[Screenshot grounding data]
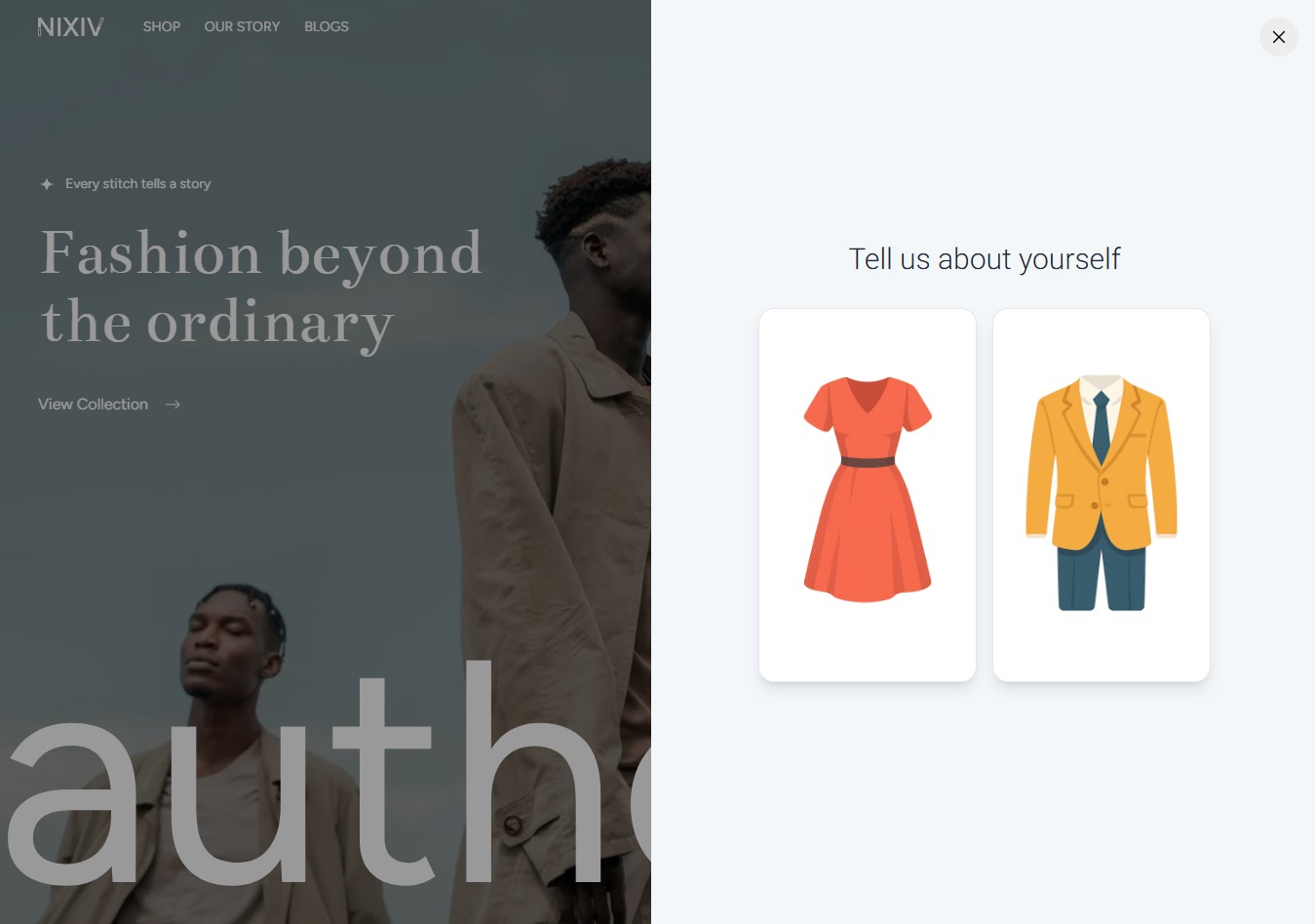Viewport: 1315px width, 924px height.
Task: Go to the OUR STORY page
Action: [242, 26]
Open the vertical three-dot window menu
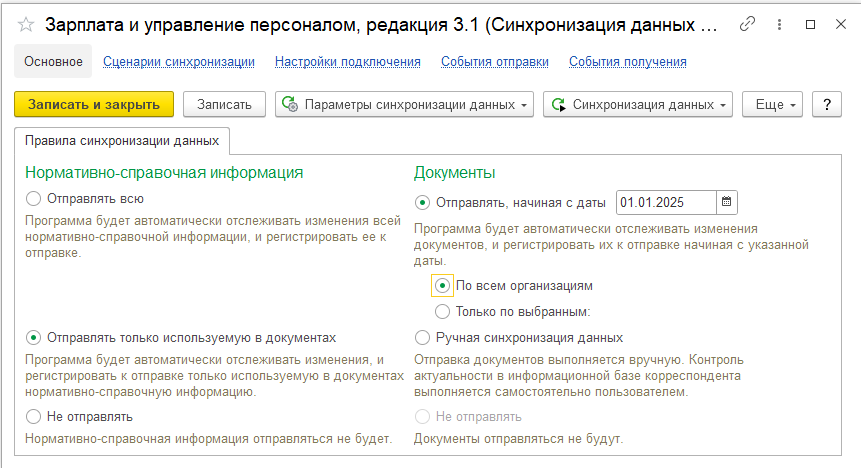The width and height of the screenshot is (861, 468). coord(778,24)
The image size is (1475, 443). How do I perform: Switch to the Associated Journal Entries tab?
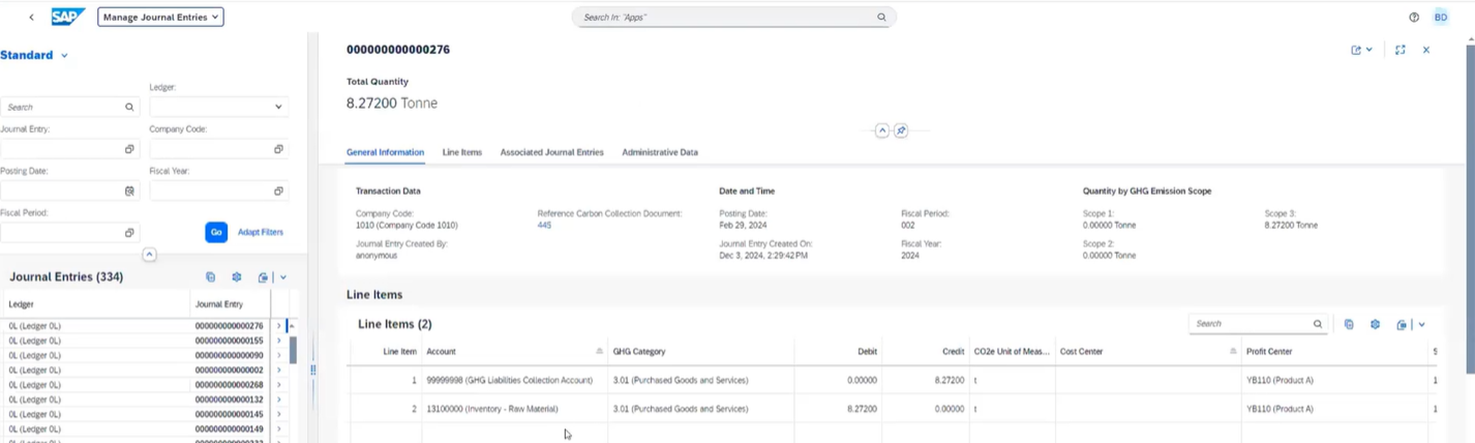(552, 152)
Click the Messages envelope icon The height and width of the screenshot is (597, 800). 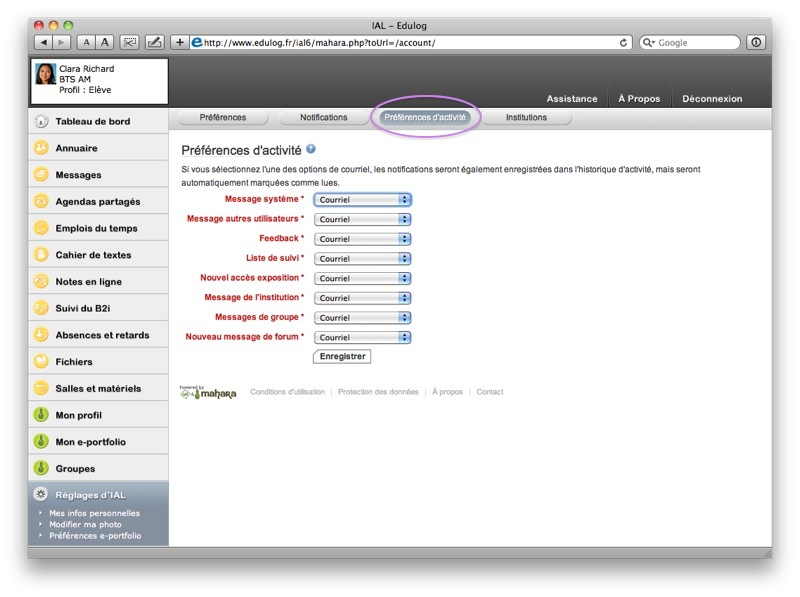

▶ **AIM OF THE EXERCISE**
Please repeat exactly the lines from the one containing "The image size" through the last line of the records, both included, and leave out the pictures.

▶ **ANSWER SPACE**
The image size is (1475, 443). How do I perform: Switch to the Associated Journal Entries tab?
(552, 152)
Click the Messages envelope icon The height and width of the screenshot is (597, 800). 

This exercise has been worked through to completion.